→ WORK REQUEST:
Could you filter the records below down to the lines that include the word "inside"?

Collected data
*** Block opens ***

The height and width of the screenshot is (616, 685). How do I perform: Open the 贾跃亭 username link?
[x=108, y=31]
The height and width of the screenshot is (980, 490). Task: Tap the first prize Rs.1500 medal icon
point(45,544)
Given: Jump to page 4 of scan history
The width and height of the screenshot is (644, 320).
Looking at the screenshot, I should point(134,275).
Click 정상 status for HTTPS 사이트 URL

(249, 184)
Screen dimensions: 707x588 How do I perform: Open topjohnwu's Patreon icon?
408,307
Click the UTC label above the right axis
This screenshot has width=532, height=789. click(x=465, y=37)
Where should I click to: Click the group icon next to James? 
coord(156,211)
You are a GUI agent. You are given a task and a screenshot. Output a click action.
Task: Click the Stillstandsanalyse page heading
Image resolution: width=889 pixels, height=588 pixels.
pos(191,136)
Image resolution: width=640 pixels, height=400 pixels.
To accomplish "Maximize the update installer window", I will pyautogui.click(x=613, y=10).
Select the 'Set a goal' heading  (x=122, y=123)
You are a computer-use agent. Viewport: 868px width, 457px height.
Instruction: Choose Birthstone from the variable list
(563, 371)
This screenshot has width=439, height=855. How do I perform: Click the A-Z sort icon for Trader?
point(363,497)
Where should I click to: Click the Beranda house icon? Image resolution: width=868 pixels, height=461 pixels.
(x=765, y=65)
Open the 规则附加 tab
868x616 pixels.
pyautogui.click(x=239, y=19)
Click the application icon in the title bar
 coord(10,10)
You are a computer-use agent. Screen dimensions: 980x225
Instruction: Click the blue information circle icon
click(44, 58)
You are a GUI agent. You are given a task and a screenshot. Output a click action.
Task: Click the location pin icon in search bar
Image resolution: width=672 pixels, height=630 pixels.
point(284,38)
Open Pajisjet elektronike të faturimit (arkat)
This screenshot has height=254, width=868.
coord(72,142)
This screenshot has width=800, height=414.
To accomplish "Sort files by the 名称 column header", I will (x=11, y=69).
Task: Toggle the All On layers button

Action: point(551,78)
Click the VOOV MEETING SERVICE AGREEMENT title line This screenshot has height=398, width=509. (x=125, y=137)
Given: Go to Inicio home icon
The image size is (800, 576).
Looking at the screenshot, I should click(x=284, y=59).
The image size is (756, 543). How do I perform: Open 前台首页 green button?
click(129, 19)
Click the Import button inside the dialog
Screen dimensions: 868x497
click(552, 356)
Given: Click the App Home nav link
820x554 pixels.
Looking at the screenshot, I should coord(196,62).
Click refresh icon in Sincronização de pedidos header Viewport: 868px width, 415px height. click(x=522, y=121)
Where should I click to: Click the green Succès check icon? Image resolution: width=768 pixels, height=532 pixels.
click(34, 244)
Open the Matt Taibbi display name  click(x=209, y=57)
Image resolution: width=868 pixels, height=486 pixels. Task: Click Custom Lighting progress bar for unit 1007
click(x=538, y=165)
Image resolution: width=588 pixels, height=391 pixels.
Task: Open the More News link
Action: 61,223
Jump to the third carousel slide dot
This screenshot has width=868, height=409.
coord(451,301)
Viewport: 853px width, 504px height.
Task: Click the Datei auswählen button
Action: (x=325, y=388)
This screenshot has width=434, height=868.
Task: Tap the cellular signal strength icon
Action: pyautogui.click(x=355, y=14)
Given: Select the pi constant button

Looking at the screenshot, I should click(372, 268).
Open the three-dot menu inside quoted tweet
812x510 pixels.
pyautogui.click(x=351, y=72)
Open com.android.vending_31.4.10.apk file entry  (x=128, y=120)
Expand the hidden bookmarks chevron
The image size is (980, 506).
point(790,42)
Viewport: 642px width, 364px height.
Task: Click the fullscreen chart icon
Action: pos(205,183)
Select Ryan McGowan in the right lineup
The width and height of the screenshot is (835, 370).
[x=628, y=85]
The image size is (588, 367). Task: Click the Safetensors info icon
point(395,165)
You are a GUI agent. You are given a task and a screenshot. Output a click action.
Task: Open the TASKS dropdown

*** Block closes ***

→ TASK RESPONSE:
Click the Import button inside the dialog
Open the three-dot menu inside quoted tweet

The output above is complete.